The federal government is investigating the pricing policies of drug middleman companies that furnish prescriptions to nursing homes. One such provider is Omnicare, a nationwide nursing home drug distributor and a company with $5 billion in annual revenue. According to the federal investigation of Omnicare, the company instructed its pharmacies to switch Medicaid patients from Zantac tablets to Zantac capsules in order to gain more revenue. The federal government (administrator of Medicaid) announced that it would cut reimbursements for the Zantac tablets in order to get patients to switch to generic forms of the tablet that had recently become available. Making the switch to capsules meant another $67.67 more per month per prescription for Omnicare.

In November 2006, Omnicare settled with 42 states over overcharging charges for $49.5 million. It also settled with Michigan for $52.5 million on separate pricing charges.

Omnicare is also facing substantial market pressures because the federal government’s new prescription program allows private benefit insurers to handle the prescriptions. As a result, Omnicare is involved in a federal court dispute with UnitedHealthGroup over its rights in the nursing home market.

Omnicare indicates that it focuses on the patient’s well-being, and sometimes that means generics, and sometimes not. The middleman companies are authorized by federal law to go into nursing homes and review patients’ prescriptions to guard against abuse of the system by the nursing homes.

However, Omnicare and others are the beneficiaries of rebate programs that allow them returns from the pharmaceutical companies when they reach certain levels of prescriptions sold through the nursing home programs. While there will be changes in 2007, currently, middlemen are not required to disclose the rebates to recipients and nursing homes.

In addition, Omnicare’s CEO earned salary and other benefits of $17 million in 2005 and holds $110 million in stock options in the company. Omnicare’s profit margins are at 12%, a figure considerably higher than the 3-5% margins for other middleman companies.

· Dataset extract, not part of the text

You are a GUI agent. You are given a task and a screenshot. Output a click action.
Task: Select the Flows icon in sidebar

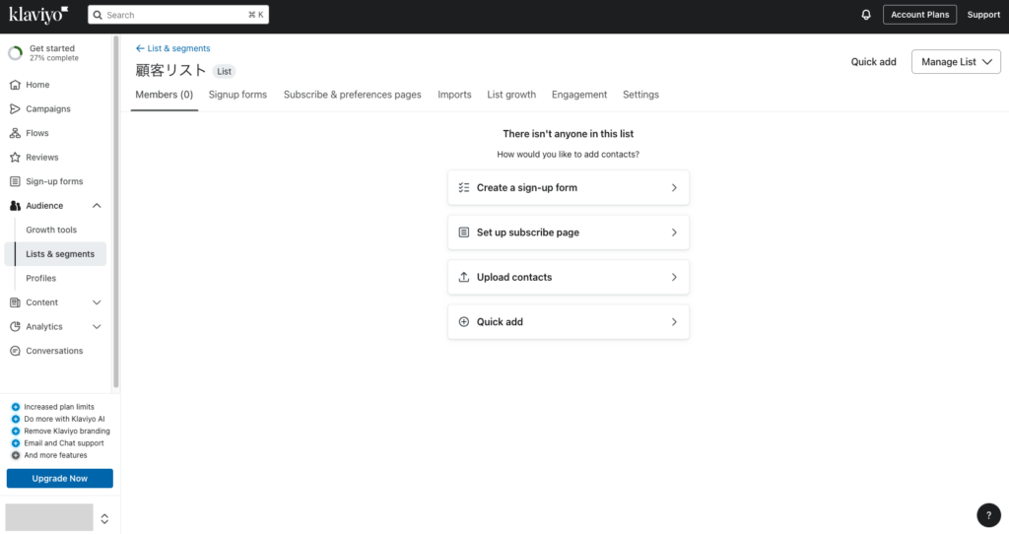pos(15,133)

Records in the case reveal that on May 19, 2000, Omnicare sent out a memo marked “URGENT” that indicated it would lose money on each prescription of Zantac one the fed cap on reimbursement went into place. The memo added that there was “no specific prohibition” on switching the patients from one form of the drug to another under either the program or by doctors. However, physicians did not approve most of the switches, something the regulators indicate was necessary. A lawyer for Omnicare responded that the company was simply making “sound business decisions” so that “efficient and high-quality services” could continue.[1]

Is Omnicare interpreting the law? Is the conduct of switching legal? Ethical?

[1] Sarah Lueck, “In Nursing Homes, A Drug Middleman Finds Big Profits,” Wall Street Journal, Dec. 23, 2006, pp. A1, A7.